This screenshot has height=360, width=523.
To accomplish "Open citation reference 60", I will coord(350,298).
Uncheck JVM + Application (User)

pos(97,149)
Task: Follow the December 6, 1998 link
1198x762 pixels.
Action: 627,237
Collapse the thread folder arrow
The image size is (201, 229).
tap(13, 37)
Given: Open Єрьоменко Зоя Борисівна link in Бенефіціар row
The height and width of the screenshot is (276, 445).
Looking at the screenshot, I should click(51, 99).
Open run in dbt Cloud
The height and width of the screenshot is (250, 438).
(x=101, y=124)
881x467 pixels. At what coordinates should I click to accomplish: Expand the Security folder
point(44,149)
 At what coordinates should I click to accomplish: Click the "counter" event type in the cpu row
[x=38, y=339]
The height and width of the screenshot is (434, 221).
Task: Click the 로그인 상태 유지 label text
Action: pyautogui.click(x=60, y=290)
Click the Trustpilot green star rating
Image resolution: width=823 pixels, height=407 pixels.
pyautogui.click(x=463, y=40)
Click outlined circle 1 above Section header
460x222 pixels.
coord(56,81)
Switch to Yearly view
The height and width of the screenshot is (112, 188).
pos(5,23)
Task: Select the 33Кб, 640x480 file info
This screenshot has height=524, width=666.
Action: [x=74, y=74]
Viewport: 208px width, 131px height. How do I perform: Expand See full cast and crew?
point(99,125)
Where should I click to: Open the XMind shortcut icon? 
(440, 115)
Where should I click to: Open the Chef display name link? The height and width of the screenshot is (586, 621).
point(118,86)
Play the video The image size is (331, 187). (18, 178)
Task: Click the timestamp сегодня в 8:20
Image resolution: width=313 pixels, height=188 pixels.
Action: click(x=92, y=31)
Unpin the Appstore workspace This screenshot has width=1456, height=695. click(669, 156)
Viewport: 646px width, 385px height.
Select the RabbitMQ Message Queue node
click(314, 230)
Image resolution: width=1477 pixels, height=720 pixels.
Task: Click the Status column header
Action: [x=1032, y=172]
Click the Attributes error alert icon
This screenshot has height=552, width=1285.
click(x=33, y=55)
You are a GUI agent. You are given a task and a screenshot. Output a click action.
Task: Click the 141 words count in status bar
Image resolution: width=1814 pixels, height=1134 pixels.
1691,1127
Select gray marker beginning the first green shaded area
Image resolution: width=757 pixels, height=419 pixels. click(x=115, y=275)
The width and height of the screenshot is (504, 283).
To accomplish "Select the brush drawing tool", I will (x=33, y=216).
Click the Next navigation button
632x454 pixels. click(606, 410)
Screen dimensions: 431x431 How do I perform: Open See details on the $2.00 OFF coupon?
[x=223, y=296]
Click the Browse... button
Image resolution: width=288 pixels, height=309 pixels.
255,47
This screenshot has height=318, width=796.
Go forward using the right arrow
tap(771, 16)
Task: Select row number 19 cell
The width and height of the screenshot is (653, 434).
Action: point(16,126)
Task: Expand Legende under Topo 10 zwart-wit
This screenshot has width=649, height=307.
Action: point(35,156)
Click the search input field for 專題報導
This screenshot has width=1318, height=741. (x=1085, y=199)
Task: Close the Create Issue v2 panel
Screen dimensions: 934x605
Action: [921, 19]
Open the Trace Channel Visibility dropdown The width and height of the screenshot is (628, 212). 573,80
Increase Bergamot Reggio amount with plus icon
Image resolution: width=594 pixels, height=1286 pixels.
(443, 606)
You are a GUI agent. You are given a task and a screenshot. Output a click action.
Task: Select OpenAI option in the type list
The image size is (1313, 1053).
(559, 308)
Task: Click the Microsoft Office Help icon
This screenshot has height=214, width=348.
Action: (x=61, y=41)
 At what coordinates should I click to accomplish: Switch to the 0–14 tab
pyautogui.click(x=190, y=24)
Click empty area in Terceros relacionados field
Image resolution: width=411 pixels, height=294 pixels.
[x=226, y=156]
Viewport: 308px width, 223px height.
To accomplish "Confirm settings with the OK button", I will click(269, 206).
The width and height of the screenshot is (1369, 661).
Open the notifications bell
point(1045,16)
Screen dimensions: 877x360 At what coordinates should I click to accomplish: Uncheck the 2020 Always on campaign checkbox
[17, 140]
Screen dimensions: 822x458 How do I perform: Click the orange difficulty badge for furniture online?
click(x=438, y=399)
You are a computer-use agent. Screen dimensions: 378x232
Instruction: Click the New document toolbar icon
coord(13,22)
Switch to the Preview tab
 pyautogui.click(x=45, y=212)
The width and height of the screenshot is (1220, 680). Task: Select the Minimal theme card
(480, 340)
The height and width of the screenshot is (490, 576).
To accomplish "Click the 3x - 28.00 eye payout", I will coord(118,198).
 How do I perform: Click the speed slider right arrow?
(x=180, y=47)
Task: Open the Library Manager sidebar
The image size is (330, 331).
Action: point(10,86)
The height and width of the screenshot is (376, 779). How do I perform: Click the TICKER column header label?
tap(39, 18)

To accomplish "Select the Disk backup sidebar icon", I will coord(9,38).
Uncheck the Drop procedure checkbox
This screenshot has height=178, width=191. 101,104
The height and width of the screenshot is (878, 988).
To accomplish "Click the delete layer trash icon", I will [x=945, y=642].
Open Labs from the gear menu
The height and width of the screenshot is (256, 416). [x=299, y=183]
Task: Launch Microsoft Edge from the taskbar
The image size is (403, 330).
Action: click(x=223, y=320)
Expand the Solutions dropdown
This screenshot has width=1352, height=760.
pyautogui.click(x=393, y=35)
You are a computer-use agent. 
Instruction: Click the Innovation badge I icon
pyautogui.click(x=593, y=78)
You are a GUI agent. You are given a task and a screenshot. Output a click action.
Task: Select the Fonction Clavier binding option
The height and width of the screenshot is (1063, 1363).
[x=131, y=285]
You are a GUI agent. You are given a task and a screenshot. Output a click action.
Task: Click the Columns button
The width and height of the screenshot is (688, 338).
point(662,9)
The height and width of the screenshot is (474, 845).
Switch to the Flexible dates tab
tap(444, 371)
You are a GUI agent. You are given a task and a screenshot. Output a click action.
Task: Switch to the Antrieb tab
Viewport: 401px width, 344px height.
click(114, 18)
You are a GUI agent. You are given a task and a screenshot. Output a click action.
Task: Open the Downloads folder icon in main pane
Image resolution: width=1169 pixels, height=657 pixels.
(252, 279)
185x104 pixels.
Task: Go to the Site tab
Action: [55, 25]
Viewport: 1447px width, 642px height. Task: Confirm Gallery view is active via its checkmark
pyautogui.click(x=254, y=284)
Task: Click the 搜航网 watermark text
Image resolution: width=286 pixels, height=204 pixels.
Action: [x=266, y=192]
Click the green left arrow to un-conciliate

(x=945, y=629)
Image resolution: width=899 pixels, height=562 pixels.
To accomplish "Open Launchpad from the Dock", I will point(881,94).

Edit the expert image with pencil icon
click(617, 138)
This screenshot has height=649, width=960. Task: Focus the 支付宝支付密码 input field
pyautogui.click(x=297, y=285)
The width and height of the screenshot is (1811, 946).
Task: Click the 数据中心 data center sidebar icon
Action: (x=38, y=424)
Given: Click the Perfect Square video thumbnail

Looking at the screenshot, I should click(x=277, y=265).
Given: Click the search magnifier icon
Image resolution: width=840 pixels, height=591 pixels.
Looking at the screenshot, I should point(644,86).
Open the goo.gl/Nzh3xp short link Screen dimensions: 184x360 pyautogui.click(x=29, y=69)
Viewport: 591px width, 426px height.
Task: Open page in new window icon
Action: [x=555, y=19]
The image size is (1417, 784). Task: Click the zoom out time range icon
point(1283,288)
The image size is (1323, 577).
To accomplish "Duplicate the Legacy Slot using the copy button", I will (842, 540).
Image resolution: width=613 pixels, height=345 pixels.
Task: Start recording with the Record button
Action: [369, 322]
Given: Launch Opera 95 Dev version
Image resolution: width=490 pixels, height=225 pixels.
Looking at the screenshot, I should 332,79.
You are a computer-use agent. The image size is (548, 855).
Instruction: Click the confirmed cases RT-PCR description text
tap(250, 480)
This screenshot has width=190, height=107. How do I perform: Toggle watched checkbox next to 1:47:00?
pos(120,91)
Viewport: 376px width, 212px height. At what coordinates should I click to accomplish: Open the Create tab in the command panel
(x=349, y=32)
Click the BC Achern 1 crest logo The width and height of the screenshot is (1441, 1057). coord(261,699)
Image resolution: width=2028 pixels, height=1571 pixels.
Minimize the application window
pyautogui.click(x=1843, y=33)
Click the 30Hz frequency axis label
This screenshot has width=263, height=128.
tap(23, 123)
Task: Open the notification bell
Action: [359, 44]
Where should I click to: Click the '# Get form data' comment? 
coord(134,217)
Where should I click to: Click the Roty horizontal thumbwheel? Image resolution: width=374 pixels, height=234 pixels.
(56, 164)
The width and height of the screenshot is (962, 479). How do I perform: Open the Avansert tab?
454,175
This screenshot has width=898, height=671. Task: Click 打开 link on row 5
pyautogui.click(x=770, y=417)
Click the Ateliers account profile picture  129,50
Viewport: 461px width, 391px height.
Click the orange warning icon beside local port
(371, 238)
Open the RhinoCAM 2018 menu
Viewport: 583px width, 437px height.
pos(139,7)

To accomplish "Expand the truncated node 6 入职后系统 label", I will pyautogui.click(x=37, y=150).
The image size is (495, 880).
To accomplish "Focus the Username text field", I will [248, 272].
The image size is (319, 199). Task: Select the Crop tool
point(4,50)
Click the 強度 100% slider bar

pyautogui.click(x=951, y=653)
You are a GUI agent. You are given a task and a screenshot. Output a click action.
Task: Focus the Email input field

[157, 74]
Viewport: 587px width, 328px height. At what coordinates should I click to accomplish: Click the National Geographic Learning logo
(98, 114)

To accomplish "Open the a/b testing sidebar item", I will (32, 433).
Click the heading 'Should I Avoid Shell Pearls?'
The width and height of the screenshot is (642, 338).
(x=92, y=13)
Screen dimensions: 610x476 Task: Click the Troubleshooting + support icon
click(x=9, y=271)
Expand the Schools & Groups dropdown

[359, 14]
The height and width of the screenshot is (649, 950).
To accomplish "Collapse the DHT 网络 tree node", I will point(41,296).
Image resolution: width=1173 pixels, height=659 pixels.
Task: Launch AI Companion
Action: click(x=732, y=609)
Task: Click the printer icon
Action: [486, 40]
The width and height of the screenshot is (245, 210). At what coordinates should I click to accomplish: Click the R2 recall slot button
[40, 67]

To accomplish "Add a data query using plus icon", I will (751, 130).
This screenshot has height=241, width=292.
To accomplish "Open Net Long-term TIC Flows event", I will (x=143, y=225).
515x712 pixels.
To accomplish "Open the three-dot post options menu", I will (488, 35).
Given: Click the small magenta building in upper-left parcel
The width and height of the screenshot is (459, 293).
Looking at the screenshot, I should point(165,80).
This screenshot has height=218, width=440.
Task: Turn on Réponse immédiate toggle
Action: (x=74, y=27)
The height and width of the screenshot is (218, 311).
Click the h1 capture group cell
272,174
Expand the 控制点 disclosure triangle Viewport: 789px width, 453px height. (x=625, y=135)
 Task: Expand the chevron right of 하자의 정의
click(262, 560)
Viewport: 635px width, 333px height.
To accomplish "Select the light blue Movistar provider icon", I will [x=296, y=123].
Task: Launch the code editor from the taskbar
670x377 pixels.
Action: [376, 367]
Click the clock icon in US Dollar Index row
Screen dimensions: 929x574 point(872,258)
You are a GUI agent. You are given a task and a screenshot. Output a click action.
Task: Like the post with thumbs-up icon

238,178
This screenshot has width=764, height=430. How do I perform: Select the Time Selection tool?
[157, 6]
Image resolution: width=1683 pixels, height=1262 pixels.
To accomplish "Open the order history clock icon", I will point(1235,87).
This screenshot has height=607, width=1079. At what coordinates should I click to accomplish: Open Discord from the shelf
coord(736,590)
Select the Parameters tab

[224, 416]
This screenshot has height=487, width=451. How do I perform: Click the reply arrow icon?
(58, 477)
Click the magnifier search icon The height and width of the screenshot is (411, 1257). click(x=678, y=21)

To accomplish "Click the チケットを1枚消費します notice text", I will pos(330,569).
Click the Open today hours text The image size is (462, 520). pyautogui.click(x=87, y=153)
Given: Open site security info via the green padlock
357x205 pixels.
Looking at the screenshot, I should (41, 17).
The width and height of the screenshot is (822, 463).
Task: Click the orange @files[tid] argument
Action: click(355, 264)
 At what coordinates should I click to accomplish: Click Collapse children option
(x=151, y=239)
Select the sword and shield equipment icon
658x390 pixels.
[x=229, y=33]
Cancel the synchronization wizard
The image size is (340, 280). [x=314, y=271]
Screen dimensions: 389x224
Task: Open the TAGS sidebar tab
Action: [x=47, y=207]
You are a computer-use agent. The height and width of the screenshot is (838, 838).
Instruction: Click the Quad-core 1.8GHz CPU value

^^^^^^^^

→ Exercise aim
List every line in the items above that contains the string "info", matching case exactly.

→ Solution to the problem
Task: Select the 33Кб, 640x480 file info
Given: Open site security info via the green padlock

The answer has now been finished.